Çıkarılan metin:
------------------------------------------------------------

1.01.2013 18:25:07

YENİ YIL

YENİ YIL

Yeni bir yıla girmek sizi heyecanlandırıyor mu, bilmiyorum. Hayatım boyunca yılbaşı gecesine özel bir anlam yüklemedim,yüklemiyorum da…

Yeni bir yıla girmek sizi heyecanlandırıyor mu, bilmiyorum. Hayatım boyunca yılbaşı gecesine özel bir anlam yüklemedim,yüklemiyorum da…

Hiç kimse kusura bakmasın, içimde yeni bir yıla ait hiçbir kıpırtı yok.

Ayrıca bir yıl daha geride kaldı diye de hayıflanmıyorum…

Yeni bir yıla girdik diye, ne geçtiğimiz yılın muhasebesini yapıyor, ne de bu takvim yılının hayalini kuruyorum.

Takvim yapraklarına bakarsak, bir yıl daha bitti.

Yeni olan bir şey varsa, sadece ve sadece masalarımızdaki ve duvarlardaki takvimler.

------------------------------------------------------------

Sağlanan veriler:
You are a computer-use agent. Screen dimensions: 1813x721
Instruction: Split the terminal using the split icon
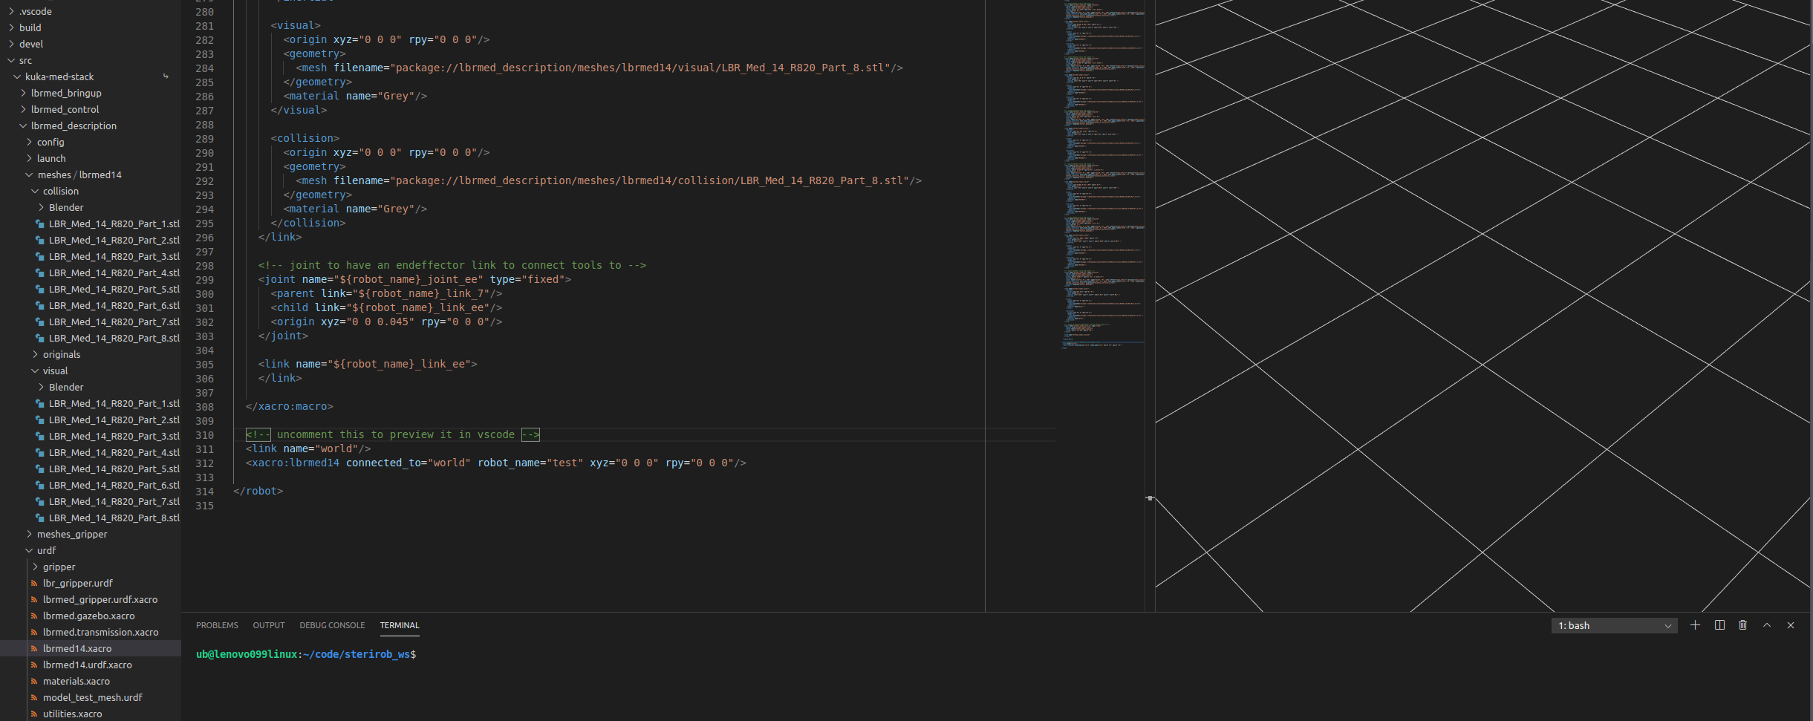click(x=1719, y=625)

------------------------------------------------------------

Yapılacak alıştırmalar:
A. Yeni yıl yazısına göre yeni olan tek şey nedir?
B. Yeni yıl yazısında "Ayrıca bir yıl" ifadesini içeren sözlerle açılıp "ve duvarlardaki takvimler." ile kapanan bölümü harfi harfine yazın.
Bu satırlar başka bir kaynaktan alınmıştır.

Görev görev yanıtlar:
A. Masalardaki ve duvarlardaki takvimler.

B.
Ayrıca bir yıl daha geride kaldı diye de hayıflanmıyorum…

Yeni bir yıla girdik diye, ne geçtiğimiz yılın muhasebesini yapıyor, ne de bu takvim yılının hayalini kuruyorum.

Takvim yapraklarına bakarsak, bir yıl daha bitti.

Yeni olan bir şey varsa, sadece ve sadece masalarımızdaki ve duvarlardaki takvimler.